To Wooten's way of thinking, bishops following the new dogma should move on into another religion. "I'm all for religious freedom. Go, be happy somewhere else. But don't try to hijack my faith and coerce me through legal proceedings that go against my conscience and faith."

Walker said the disagreements have been overblown. "It's a lot of hyperbole. If you differ, you leave," he said. "We all have that right to leave. Nobody's quibbling about that. The quibble is with trying to take a building or things with them. They're claiming the church is theirs. They feel like they can take the property. It's happening in various places in the United States. Things like that are going to court."

Each church in Wichita Falls will deal with the issue in its own way, Walker said, because there are people of both persuasions in each church.

Owanah Anderson, a 40-year member of All Saints, supports the more modern views of the national leaders in the Episcopal Church and said that the vocal group that wants to leave "are opposed to most things that have happened in the 20th century," including at one time birth control, divorce, and the ordaining of women.

"We have been ordaining women for 30 years," Anderson said. "They are very, very, very opposed to, really, a Christian attitude, in my opinion, toward homosexuals.

"I think God loves all of his children, regardless of whether they were born with differences.
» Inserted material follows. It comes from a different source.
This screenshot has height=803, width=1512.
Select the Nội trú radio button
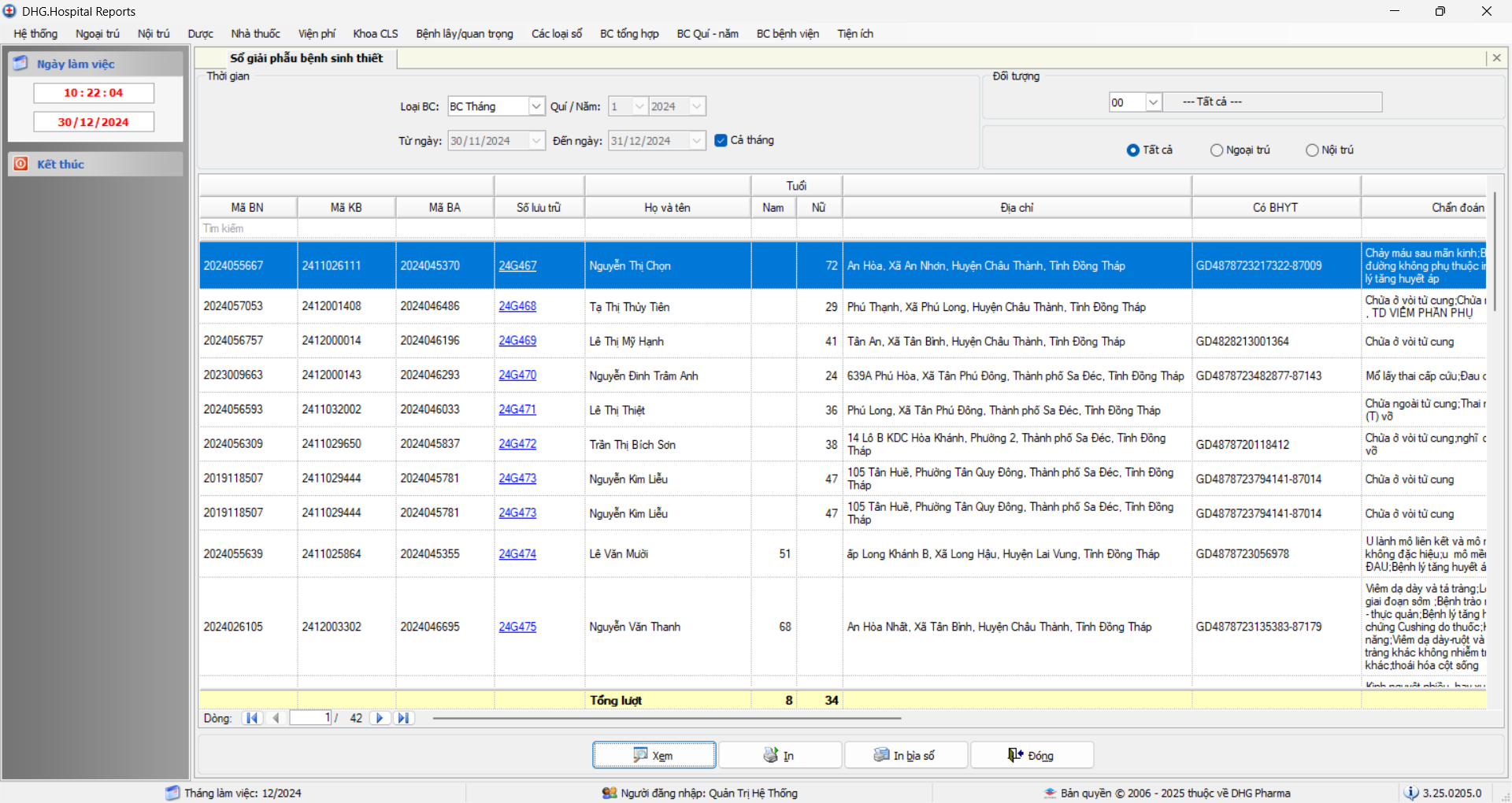[1312, 150]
That is my opinion," she said. "The Episcopal Church has come to think very similar to what I'm thinking."

She and others like her have been called heretics, she said. "Katharine Jefferts Schori said once, 'It would be putting God in a very small box if we believed that there were not other ways to God than the way that had been revealed to us.' They call us heretics for supporting her."

Whether the new views are supported by the Bible doesn't bother Anderson, she said. "I just trust God to take care of that."
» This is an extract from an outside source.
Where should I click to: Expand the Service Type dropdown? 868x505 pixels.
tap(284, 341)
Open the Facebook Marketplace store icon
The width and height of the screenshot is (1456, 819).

If you follow the Bible, you won't eat rare meat or wear mixed fibers in clothes, according to verses in Leviticus, Anderson said. "Do you think I'm going to go to Hell because I wear nylon and wool mixed?"

At Wooten's Church of the Good Shepherd, he estimates 98 percent of the church favors realignment under the Southern Cone. "There are those who say, 'We don't want to do that, and we want the building, too. You can't take the church.' In effect, we're not taking it anywhere. We're what we've always been."

Wooten said this remaining small group that supports the national church intend to drain all their pockets in legal proceedings, fighting to gain control of property that they will be too small to finance alone. "It will end up on the courthouse steps being auctioned. To me, that is authentic spite," Wooten said.

Anderson said she is saddened the bishop not only wants to leave the Church but take all the property also. "We're just going to take all that money that should be going to the children who are dying of hunger - it distresses me that we can't be generous to them all - and spend all that money on litigation. Isn't that sinful? That is a sin."

She sees no chance of the differences being worked out at the weekend's convention.

Wooten said, like any separation, it can be done nicely and the property passed along with God's blessing.

"It doesn't have to be such a nasty affair," he said. "The Episcopal church wants to make this a nasty public affair. It betrays their true motives, quite honestly."

Walker disagrees. "People can leave, but institutions or buildings cannot. That's the issue. They're contending just the reverse. So we'll see. I wish them well, and I wish us well."